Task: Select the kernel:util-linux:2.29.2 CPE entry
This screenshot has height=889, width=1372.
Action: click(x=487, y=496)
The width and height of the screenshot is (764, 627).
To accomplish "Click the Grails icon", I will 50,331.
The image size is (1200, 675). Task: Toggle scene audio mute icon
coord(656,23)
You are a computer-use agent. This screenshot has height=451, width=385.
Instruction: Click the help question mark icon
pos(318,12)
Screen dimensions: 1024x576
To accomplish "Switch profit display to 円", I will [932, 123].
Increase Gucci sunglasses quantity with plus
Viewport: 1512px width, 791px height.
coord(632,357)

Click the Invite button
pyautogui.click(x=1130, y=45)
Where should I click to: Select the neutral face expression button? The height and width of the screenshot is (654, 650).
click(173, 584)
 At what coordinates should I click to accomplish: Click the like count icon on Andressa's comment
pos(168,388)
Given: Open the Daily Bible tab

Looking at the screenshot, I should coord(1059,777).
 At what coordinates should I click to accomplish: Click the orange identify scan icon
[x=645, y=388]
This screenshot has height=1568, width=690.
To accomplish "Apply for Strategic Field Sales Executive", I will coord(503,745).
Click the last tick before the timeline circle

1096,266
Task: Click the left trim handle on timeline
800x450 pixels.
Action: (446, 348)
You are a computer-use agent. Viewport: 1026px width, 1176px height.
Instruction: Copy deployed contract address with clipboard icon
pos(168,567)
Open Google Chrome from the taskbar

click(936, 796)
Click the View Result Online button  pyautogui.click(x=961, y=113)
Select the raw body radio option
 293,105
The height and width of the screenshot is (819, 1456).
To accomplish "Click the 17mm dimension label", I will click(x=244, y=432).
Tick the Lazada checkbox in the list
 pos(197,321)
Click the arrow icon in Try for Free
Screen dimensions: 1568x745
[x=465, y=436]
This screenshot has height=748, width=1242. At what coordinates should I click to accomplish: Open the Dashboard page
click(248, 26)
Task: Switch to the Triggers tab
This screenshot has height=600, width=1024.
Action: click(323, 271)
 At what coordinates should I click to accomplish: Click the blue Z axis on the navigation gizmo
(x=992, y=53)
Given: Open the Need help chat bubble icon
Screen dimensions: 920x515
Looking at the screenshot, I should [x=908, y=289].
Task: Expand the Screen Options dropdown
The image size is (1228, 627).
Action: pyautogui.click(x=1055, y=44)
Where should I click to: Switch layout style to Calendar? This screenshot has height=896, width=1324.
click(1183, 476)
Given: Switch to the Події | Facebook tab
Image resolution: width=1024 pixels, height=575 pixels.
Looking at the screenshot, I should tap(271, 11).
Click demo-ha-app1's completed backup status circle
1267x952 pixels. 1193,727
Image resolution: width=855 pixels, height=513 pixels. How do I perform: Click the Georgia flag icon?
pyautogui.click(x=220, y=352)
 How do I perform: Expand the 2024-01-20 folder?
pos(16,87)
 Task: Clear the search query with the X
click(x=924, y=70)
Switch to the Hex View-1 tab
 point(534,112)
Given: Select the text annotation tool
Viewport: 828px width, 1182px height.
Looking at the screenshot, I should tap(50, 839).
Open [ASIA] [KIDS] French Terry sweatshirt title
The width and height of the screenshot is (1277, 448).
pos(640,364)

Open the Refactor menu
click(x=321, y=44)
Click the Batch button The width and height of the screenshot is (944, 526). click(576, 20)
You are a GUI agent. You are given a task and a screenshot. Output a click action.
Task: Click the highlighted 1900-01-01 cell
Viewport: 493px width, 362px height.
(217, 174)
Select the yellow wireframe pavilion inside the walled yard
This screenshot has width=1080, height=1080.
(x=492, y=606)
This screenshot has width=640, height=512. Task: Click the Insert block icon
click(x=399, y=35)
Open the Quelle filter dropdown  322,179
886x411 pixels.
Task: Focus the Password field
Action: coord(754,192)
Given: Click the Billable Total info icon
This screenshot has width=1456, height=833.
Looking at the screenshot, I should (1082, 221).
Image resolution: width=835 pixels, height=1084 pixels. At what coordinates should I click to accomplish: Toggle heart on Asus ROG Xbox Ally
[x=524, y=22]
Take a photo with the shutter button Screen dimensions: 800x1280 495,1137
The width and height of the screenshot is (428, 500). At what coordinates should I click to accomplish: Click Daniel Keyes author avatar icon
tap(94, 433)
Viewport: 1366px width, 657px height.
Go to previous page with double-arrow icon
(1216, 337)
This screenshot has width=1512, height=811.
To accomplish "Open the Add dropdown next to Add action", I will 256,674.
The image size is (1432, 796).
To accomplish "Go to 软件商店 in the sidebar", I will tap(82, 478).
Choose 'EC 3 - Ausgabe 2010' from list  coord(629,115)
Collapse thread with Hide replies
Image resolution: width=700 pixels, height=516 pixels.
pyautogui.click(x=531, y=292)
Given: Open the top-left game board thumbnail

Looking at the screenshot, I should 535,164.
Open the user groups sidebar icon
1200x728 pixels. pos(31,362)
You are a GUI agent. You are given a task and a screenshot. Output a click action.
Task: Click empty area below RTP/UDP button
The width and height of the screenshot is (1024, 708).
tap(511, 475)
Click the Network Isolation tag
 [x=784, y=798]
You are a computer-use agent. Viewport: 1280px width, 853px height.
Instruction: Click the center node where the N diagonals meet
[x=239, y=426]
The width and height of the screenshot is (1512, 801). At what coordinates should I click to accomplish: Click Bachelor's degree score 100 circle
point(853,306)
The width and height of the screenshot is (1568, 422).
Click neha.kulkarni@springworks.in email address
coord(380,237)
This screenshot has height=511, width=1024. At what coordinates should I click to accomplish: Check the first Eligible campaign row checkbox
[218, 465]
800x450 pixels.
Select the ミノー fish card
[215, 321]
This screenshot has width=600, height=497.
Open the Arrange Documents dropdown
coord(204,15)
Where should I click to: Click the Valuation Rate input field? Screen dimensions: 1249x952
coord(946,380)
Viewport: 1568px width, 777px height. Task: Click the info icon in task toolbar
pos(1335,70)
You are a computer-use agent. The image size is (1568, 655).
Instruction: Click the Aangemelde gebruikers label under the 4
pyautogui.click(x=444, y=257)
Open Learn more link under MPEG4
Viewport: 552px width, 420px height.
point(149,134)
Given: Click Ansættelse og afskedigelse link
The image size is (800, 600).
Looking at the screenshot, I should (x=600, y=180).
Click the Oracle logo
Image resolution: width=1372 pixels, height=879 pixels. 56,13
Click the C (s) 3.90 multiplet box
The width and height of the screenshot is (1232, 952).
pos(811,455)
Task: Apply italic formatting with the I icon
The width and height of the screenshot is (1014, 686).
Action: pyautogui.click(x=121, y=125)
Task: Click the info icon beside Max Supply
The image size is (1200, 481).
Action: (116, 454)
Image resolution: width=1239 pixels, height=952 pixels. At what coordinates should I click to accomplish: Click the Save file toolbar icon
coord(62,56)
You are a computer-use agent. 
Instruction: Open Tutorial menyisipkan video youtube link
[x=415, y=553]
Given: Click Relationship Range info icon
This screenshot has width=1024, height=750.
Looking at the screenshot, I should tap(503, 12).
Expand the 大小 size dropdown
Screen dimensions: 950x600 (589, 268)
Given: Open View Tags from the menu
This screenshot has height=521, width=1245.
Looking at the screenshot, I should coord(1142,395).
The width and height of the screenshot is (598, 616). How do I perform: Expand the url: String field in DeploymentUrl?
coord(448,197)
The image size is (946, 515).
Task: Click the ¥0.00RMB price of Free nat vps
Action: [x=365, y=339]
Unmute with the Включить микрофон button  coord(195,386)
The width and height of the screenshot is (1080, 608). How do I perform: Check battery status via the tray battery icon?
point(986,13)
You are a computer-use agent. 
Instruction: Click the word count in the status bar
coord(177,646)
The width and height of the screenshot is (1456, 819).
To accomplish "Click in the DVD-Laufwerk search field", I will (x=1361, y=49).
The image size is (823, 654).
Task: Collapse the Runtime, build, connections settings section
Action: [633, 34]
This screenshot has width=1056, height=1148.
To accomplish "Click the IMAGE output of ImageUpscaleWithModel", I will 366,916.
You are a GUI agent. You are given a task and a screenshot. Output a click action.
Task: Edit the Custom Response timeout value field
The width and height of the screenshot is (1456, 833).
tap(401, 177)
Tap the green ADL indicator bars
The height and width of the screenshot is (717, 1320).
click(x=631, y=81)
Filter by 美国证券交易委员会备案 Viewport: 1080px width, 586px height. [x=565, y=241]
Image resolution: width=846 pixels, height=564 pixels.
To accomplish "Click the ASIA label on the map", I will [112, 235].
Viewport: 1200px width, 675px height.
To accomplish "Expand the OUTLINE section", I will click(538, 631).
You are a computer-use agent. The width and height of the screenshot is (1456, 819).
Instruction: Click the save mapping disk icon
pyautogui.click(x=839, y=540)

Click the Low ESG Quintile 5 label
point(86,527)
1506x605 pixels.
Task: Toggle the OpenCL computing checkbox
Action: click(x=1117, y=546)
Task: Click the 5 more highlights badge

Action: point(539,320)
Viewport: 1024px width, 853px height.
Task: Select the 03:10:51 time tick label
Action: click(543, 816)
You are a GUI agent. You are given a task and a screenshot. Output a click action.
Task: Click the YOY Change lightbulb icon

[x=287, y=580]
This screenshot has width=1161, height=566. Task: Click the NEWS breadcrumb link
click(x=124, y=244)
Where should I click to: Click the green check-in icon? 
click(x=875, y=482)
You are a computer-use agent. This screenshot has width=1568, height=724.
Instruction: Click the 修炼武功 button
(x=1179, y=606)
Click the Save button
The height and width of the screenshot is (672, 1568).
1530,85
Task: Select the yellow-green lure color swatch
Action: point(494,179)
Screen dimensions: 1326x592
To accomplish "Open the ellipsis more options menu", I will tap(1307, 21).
* * * * *
## Directions for this task
Starting at the line that has "This screenshot has width=640, height=512." and ending with the line that has "Action: coord(754,192)", reproduce that material with "Insert block" renamed to "Add block" and everything else unchanged.

## The result
This screenshot has width=640, height=512. Task: Click the Add block icon
click(x=399, y=35)
Open the Quelle filter dropdown  322,179
886x411 pixels.
Task: Focus the Password field
Action: coord(754,192)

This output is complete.